Please arrange the lines of the entries below as a Markdown table with two columns, No. and Entry, giving each line its own numbered row. Leave out blank lines.

*** EXTRACTED ENTRIES

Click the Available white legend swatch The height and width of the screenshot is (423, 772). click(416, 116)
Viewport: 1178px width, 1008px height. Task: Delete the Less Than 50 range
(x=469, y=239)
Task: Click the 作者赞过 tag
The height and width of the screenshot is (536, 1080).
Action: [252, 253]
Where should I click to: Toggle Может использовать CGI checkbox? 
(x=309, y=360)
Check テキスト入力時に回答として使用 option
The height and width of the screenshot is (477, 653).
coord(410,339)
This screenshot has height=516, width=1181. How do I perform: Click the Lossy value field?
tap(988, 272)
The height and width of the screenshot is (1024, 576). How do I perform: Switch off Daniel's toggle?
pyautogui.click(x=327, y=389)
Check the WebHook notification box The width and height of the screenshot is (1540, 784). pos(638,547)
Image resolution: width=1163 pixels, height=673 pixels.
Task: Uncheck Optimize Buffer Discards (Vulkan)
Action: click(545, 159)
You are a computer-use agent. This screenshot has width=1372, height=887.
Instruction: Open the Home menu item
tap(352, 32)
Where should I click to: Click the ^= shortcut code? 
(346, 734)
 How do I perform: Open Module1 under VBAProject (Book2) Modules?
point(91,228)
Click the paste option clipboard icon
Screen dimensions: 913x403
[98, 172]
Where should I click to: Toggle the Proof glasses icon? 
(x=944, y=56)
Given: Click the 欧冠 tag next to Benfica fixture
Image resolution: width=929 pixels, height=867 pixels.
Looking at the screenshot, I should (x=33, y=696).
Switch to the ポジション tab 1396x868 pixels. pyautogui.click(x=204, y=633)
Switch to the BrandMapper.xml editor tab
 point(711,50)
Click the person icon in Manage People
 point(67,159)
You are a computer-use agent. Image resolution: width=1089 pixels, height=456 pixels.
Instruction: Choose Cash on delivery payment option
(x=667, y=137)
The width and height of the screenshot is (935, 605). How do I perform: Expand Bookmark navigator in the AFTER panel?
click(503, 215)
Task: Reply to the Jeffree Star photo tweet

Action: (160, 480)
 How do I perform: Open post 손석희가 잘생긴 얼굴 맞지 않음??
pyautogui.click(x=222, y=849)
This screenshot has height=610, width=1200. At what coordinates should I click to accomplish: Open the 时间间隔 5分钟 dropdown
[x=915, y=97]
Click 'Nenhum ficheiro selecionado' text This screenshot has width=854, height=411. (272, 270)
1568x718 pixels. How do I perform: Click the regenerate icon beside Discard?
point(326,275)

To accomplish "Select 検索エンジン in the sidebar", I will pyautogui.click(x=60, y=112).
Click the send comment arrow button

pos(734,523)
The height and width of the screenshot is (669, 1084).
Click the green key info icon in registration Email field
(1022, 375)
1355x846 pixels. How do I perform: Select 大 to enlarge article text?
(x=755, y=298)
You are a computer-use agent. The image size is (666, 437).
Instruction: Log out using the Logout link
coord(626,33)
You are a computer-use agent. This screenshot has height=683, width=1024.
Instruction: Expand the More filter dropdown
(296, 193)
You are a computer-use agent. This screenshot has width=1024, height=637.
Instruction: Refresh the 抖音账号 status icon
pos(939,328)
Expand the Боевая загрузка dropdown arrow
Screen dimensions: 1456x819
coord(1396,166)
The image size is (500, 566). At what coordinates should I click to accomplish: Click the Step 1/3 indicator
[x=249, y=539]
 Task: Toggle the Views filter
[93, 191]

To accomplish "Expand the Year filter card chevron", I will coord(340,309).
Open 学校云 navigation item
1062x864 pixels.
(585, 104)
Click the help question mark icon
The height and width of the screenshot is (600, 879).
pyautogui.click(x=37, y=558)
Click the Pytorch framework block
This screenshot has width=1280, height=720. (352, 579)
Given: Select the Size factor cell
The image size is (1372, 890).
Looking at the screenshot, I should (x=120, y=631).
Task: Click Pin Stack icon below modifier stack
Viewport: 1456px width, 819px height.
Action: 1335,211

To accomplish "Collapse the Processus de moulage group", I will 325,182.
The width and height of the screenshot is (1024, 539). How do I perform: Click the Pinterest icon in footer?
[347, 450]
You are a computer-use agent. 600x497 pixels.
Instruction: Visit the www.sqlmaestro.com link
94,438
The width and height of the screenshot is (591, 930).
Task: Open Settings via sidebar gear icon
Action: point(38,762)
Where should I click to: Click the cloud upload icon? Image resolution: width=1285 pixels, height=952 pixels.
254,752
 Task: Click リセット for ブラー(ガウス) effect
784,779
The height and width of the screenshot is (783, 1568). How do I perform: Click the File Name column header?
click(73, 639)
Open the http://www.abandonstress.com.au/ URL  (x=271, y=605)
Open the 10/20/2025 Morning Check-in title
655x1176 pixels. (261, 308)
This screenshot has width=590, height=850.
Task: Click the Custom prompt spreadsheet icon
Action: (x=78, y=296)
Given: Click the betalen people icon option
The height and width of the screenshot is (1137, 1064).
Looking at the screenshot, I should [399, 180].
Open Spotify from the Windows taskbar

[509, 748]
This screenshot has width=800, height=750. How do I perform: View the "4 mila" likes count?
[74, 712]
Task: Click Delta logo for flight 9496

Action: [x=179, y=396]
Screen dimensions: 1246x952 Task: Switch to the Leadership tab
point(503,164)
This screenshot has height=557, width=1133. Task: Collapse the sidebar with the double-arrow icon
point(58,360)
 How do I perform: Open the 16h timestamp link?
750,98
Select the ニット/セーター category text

******

§ REPLY:
| No. | Entry |
|---|---|
| 1 | Click the Available white legend swatch The height and width of the screenshot is (423, 772). click(416, 116) |
| 2 | Viewport: 1178px width, 1008px height. Task: Delete the Less Than 50 range |
| 3 | (x=469, y=239) |
| 4 | Task: Click the 作者赞过 tag |
| 5 | The height and width of the screenshot is (536, 1080). |
| 6 | Action: [252, 253] |
| 7 | Where should I click to: Toggle Может использовать CGI checkbox?  |
| 8 | (x=309, y=360) |
| 9 | Check テキスト入力時に回答として使用 option |
| 10 | The height and width of the screenshot is (477, 653). |
| 11 | coord(410,339) |
| 12 | This screenshot has height=516, width=1181. How do I perform: Click the Lossy value field? |
| 13 | tap(988, 272) |
| 14 | The height and width of the screenshot is (1024, 576). How do I perform: Switch off Daniel's toggle? |
| 15 | pyautogui.click(x=327, y=389) |
| 16 | Check the WebHook notification box The width and height of the screenshot is (1540, 784). pos(638,547) |
| 17 | Image resolution: width=1163 pixels, height=673 pixels. |
| 18 | Task: Uncheck Optimize Buffer Discards (Vulkan) |
| 19 | Action: click(545, 159) |
| 20 | You are a computer-use agent. This screenshot has width=1372, height=887. |
| 21 | Instruction: Open the Home menu item |
| 22 | tap(352, 32) |
| 23 | Where should I click to: Click the ^= shortcut code?  |
| 24 | (346, 734) |
| 25 |  How do I perform: Open Module1 under VBAProject (Book2) Modules? |
| 26 | point(91,228) |
| 27 | Click the paste option clipboard icon |
| 28 | Screen dimensions: 913x403 |
| 29 | [98, 172] |
| 30 | Where should I click to: Toggle the Proof glasses icon?  |
| 31 | (x=944, y=56) |
| 32 | Given: Click the 欧冠 tag next to Benfica fixture |
| 33 | Image resolution: width=929 pixels, height=867 pixels. |
| 34 | Looking at the screenshot, I should (x=33, y=696). |
| 35 | Switch to the ポジション tab 1396x868 pixels. pyautogui.click(x=204, y=633) |
| 36 | Switch to the BrandMapper.xml editor tab |
| 37 |  point(711,50) |
| 38 | Click the person icon in Manage People |
| 39 |  point(67,159) |
| 40 | You are a computer-use agent. Image resolution: width=1089 pixels, height=456 pixels. |
| 41 | Instruction: Choose Cash on delivery payment option |
| 42 | (x=667, y=137) |
| 43 | The width and height of the screenshot is (935, 605). How do I perform: Expand Bookmark navigator in the AFTER panel? |
| 44 | click(503, 215) |
| 45 | Task: Reply to the Jeffree Star photo tweet |
| 46 | Action: (160, 480) |
| 47 |  How do I perform: Open post 손석희가 잘생긴 얼굴 맞지 않음?? |
| 48 | pyautogui.click(x=222, y=849) |
| 49 | This screenshot has height=610, width=1200. At what coordinates should I click to accomplish: Open the 时间间隔 5分钟 dropdown |
| 50 | [x=915, y=97] |
| 51 | Click 'Nenhum ficheiro selecionado' text This screenshot has width=854, height=411. (272, 270) |
| 52 | 1568x718 pixels. How do I perform: Click the regenerate icon beside Discard? |
| 53 | point(326,275) |
| 54 | To accomplish "Select 検索エンジン in the sidebar", I will pyautogui.click(x=60, y=112). |
| 55 | Click the send comment arrow button |
| 56 | pos(734,523) |
| 57 | The height and width of the screenshot is (669, 1084). |
| 58 | Click the green key info icon in registration Email field |
| 59 | (1022, 375) |
| 60 | 1355x846 pixels. How do I perform: Select 大 to enlarge article text? |
| 61 | (x=755, y=298) |
| 62 | You are a computer-use agent. The image size is (666, 437). |
| 63 | Instruction: Log out using the Logout link |
| 64 | coord(626,33) |
| 65 | You are a computer-use agent. This screenshot has height=683, width=1024. |
| 66 | Instruction: Expand the More filter dropdown |
| 67 | (296, 193) |
| 68 | You are a computer-use agent. This screenshot has width=1024, height=637. |
| 69 | Instruction: Refresh the 抖音账号 status icon |
| 70 | pos(939,328) |
| 71 | Expand the Боевая загрузка dropdown arrow |
| 72 | Screen dimensions: 1456x819 |
| 73 | coord(1396,166) |
| 74 | The image size is (500, 566). At what coordinates should I click to accomplish: Click the Step 1/3 indicator |
| 75 | [x=249, y=539] |
| 76 |  Task: Toggle the Views filter |
| 77 | [93, 191] |
| 78 | To accomplish "Expand the Year filter card chevron", I will coord(340,309). |
| 79 | Open 学校云 navigation item |
| 80 | 1062x864 pixels. |
| 81 | (585, 104) |
| 82 | Click the help question mark icon |
| 83 | The height and width of the screenshot is (600, 879). |
| 84 | pyautogui.click(x=37, y=558) |
| 85 | Click the Pytorch framework block |
| 86 | This screenshot has width=1280, height=720. (352, 579) |
| 87 | Given: Select the Size factor cell |
| 88 | The image size is (1372, 890). |
| 89 | Looking at the screenshot, I should (x=120, y=631). |
| 90 | Task: Click Pin Stack icon below modifier stack |
| 91 | Viewport: 1456px width, 819px height. |
| 92 | Action: 1335,211 |
| 93 | To accomplish "Collapse the Processus de moulage group", I will 325,182. |
| 94 | The width and height of the screenshot is (1024, 539). How do I perform: Click the Pinterest icon in footer? |
| 95 | [347, 450] |
| 96 | You are a computer-use agent. 600x497 pixels. |
| 97 | Instruction: Visit the www.sqlmaestro.com link |
| 98 | 94,438 |
| 99 | The width and height of the screenshot is (591, 930). |
| 100 | Task: Open Settings via sidebar gear icon |
| 101 | Action: point(38,762) |
| 102 | Where should I click to: Click the cloud upload icon? Image resolution: width=1285 pixels, height=952 pixels. |
| 103 | 254,752 |
| 104 |  Task: Click リセット for ブラー(ガウス) effect |
| 105 | 784,779 |
| 106 | The height and width of the screenshot is (783, 1568). How do I perform: Click the File Name column header? |
| 107 | click(73, 639) |
| 108 | Open the http://www.abandonstress.com.au/ URL  (x=271, y=605) |
| 109 | Open the 10/20/2025 Morning Check-in title |
| 110 | 655x1176 pixels. (261, 308) |
| 111 | This screenshot has width=590, height=850. |
| 112 | Task: Click the Custom prompt spreadsheet icon |
| 113 | Action: (x=78, y=296) |
| 114 | Given: Click the betalen people icon option |
| 115 | The height and width of the screenshot is (1137, 1064). |
| 116 | Looking at the screenshot, I should [399, 180]. |
| 117 | Open Spotify from the Windows taskbar |
| 118 | [509, 748] |
| 119 | This screenshot has width=800, height=750. How do I perform: View the "4 mila" likes count? |
| 120 | [74, 712] |
| 121 | Task: Click Delta logo for flight 9496 |
| 122 | Action: [x=179, y=396] |
| 123 | Screen dimensions: 1246x952 Task: Switch to the Leadership tab |
| 124 | point(503,164) |
| 125 | This screenshot has height=557, width=1133. Task: Collapse the sidebar with the double-arrow icon |
| 126 | point(58,360) |
| 127 |  How do I perform: Open the 16h timestamp link? |
| 128 | 750,98 |
| 129 | Select the ニット/セーター category text |